Helping senior drivers to stay safe and on the road longer PhysOrg - July 5, 2010
A tool developed by researchers at The University of Western Ontario is designed to help seniors make better choices in automobiles and safety features, and perhaps allow them to drive safer and longer.
How Old Is Too Old Behind The Wheel? AP - July 17, 2003
"I don't think it's a matter of chronological age, I think it's matter of maturity and physical condition and mental acuity," said Harold Garfinkle, 81.
Hannah Balton, 83, just sold her car last week. "My children were worried about me so it was better to just get rid of (my car). It took me a while because you give up your independence," Balton said.

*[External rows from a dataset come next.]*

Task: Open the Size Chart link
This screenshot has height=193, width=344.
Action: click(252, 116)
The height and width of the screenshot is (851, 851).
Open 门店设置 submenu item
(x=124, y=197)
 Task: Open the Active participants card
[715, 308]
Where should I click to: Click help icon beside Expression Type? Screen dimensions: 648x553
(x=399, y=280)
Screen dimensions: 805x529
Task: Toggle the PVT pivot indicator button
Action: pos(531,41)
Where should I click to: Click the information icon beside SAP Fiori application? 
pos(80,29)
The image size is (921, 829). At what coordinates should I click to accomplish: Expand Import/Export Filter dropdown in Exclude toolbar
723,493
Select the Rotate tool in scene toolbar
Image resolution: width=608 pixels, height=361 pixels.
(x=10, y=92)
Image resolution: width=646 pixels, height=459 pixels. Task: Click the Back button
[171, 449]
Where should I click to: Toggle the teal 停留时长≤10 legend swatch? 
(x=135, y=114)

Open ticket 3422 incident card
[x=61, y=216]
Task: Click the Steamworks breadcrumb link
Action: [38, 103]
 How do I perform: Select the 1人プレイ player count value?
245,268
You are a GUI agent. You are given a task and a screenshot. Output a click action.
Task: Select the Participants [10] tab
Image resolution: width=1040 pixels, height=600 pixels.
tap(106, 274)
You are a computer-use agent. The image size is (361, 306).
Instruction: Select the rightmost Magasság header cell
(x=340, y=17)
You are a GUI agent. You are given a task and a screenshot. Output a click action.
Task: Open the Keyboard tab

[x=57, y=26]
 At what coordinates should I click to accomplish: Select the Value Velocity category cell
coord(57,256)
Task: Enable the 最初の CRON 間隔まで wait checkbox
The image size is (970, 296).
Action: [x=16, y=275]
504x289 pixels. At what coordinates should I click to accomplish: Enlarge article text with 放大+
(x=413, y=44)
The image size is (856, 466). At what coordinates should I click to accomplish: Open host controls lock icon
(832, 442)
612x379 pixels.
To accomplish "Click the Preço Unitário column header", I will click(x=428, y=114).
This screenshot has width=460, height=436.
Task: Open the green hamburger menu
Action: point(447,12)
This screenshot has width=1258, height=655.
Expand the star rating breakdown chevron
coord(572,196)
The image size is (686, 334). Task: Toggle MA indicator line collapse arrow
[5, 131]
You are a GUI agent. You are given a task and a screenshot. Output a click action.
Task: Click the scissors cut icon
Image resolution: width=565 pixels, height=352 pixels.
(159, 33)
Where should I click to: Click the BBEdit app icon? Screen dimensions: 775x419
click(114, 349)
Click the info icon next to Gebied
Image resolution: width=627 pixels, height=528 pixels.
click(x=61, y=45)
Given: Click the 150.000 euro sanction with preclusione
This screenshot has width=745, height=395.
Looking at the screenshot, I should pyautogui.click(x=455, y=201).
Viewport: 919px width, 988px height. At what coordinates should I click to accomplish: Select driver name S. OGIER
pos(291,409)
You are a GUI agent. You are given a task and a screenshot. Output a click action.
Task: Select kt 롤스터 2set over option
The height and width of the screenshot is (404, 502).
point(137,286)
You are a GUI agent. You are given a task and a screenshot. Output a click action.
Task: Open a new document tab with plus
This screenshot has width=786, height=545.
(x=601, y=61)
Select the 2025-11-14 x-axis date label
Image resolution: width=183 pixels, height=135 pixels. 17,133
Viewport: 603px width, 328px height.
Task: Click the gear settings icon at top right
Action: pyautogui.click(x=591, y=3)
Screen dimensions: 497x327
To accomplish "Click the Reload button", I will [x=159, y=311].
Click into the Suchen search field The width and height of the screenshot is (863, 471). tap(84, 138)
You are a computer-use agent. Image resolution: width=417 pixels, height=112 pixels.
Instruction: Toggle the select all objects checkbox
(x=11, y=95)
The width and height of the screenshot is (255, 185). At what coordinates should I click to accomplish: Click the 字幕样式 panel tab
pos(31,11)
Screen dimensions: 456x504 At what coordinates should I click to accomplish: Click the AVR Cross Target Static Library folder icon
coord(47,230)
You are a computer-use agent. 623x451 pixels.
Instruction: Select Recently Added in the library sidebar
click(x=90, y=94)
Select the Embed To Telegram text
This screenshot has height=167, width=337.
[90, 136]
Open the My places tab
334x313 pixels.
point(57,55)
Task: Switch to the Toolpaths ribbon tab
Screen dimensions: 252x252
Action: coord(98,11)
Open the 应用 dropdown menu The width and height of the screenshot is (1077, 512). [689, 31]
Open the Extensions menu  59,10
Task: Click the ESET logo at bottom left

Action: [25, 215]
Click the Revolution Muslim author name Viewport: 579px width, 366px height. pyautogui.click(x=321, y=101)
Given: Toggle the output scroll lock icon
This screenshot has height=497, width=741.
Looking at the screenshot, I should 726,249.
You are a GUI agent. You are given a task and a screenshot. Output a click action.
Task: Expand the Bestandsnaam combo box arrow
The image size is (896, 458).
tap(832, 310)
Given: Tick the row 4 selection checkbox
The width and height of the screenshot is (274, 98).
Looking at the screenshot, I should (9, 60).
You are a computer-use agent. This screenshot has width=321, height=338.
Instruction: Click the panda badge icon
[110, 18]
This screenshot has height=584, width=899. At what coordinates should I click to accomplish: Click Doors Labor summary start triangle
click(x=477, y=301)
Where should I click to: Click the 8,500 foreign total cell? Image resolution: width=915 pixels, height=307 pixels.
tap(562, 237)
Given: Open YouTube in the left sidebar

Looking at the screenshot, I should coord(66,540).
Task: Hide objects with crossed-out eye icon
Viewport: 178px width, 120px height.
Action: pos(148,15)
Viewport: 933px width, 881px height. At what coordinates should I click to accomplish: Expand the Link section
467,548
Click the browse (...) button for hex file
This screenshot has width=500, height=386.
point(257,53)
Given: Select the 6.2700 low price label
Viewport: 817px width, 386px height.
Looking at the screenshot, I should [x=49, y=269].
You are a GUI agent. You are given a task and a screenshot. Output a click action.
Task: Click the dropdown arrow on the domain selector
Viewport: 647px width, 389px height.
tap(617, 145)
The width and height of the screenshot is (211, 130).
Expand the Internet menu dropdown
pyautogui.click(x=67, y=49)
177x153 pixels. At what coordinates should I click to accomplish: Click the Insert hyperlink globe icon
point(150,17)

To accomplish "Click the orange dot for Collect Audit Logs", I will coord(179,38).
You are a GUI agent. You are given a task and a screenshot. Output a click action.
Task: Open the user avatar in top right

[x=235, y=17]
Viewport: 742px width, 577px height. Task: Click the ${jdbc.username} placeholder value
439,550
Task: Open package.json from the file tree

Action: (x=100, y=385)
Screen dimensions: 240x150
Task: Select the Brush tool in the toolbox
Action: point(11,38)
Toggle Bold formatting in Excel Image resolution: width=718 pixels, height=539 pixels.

Maxine Anderson, 89, said she intends to drive at least until her license comes up for renewal in two years. "I'll see how I feel then -- I'll be two years older," Anderson said.
Each year in Massachusetts, about 7,500 seniors, those over 68 years of age, either let their licenses lapse or lose their right to drive after failing an eye or road test. A road test is only given when police, doctors or concerned family members request it. Beth Israel Deaconess Hospital in Boston has a program that counsels and test seniors' driving abilities.
"Of the clients who come in that are over 65 years if age, I would say probably 60 percent to 70 percent of them no longer can drive," said Lissa Kapust of Beth Israel Deaconess Hospital's Drivewise program. Kapust said most studies show that seniors are no more dangerous than drivers under 25, a fact that is confirmed by the Registry of Motor Vehicles. An RMV representative said most seniors adequately regulate their own ability to drive. "People aged 60 to 70 actually show to be our safest drivers. At about the age of 75, something happens and that number spikes up where, within that age group, they have had at least one accident in the last year," said the RMV's Steve Evans. Evans said anyone can file a request to have a driver tested when it comes time for license renewal, as long as it is a legitimate, written request.
Twenty-one states have specific laws for elderly drivers. Massachusetts is not among them, but in New Hampshire, drivers 75 years of age and older must take a road test to renew their licenses. In Rhode Island, drivers 70 years of age and older must renew their licenses every two years.
How many stories about seniors causing major accidents have you heard?
In every age group we find bad drivers, from wild teenagers, substance abusers, to those with emotional problems, such as rage disorder who should not be on the road. I also have experienced bad driving with foreigners and certain ethnic groups as well.
In the days I used to visit family in Florida, seniors often stepped on the gas pedal instead of the brake, or signaled for a left turn and then moved right, etc. causing great damage to people and things. This happens all the time - errors in judgement. I have long took the view that people over a certain age, with limited vision and co-ordination, should not be allowed to drive. I stand firmly that after a certain age people should take a visual and road test every year, showing medical records that might indicate senility, Alzheimers, etc. I know it would be a blow to the ego if they were found unqualified to drive anymore. But this would result in safer driving measures.
In April 2003, I watched an 85 year old man drive his car into the side of someone's house, near my daughter's home in NJ. He was lucky there no one got injured or killed when he lost control of his vehicle hitting the gas medal instead of the brake.
Driving is part of the human experience for most people in western civilizations. Know your limitations or you will become a liability.